Yes the vifa one on this page I think, since you said it is a good choice.

For enclosure size im looking at around 60-90CI


----------



## Yad (Oct 19, 2009)

data


----------



## Spadez (Oct 14, 2009)

Super, I dont fully undserstand the units in that picture, but ill look into it. Is your program able to plot this info on a graph with Hz to see what range the box would give it?

EDIT: Also I beleive that speaker is a mid range and not full range.


----------



## Yad (Oct 19, 2009)

this is model of "cubic" (LSP cad) 
well... you can see strong difraction (black line). blue - is half space response. 

It's better to make spherical box...


----------



## Spadez (Oct 14, 2009)

I cant see the graph with the black and blu line, am I missing something? 

A cube is a bad idea then I guess, Ill look into round ones. Is it important to have mid ranges pointing at you when you listen, can you point up at the ceiling for example?


----------



## Yad (Oct 19, 2009)

this is model of "cubic" (LSP cad) 
well... you can see strong difraction (black line). blue - is half space response. 

It's better to make spherical box... 

wow at least.... too much troubles while uploading ))))))))


----------



## Yad (Oct 19, 2009)

diffraction - re-reflections from the facets of front panel (usually it's called baffle step)


----------



## Spadez (Oct 14, 2009)

Wow. Thank you so much for all the good information! I will make a cylinder then since you said it gives better results. Is 1.28L the optimum inside volume based on your findings then?


----------



## Yad (Oct 19, 2009)

notice, cylinder is worth than cubic (((( sphere is the best! (use 2 half-square IKEA's dishes )) ) or you can make cubic with rounded facets (R10-R20 routed) and use soft carpet/wool to finish design of the box. 
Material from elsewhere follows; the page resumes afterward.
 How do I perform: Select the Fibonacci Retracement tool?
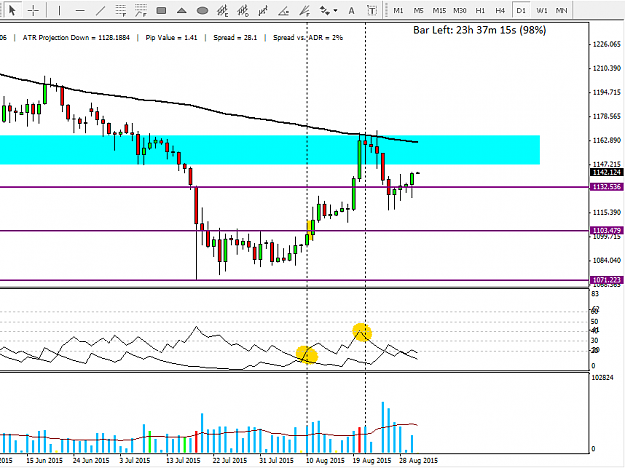click(121, 10)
1.1 -1,28 of net. liters range is OK. Closed box. 

smaller volume wil make "boom's - colouration" in sound )


----------



## Spadez (Oct 14, 2009)

Im not sure I can make a sphere without buying dishes from Ikea! 

If I go for rounded cubic, do I need to make the internal space rounded as well as the external facets for it to sound better?

Also when you say R10-20 routed, are you saying use a radius of 10-20mm?


----------



## Yad (Oct 19, 2009)

no. just external. internal shape is not so critical and does not cause difractoin. Anyway, you will use wool-fibered damping inside. 
Don't worry. ) 

yes, i mean Radius in mm. Bigger one - is more effective


----------



## Spadez (Oct 14, 2009)

Can you tell me one final thing. If I keep with the cube with rounded corners of 20mm, what effect does lowering the internal volume from 120 to say, 80 have? Is it a big difference or a very small change?


----------



## Yad (Oct 19, 2009)

oh, i forget to specify, that you should rout front panel (which carries a driver) at first. sides may be routed or may be not.


----------



## Yad (Oct 19, 2009)

Spadez said:


> Can you tell me one final thing. If I keep with the cube with rounded corners of 20mm, what effect does lowering the internal volume from 120 to say, 80 have? Is it a big difference or a very small change?


you have to keep net inside volume (without driver's magnet volume) not less than 1.1 liter. a material for your box is 12-14 mm for sides and 18-20 for front. driver is better to make flush mounted. Inside part of the hole is better to rout 10x10 (45 degree router bit) 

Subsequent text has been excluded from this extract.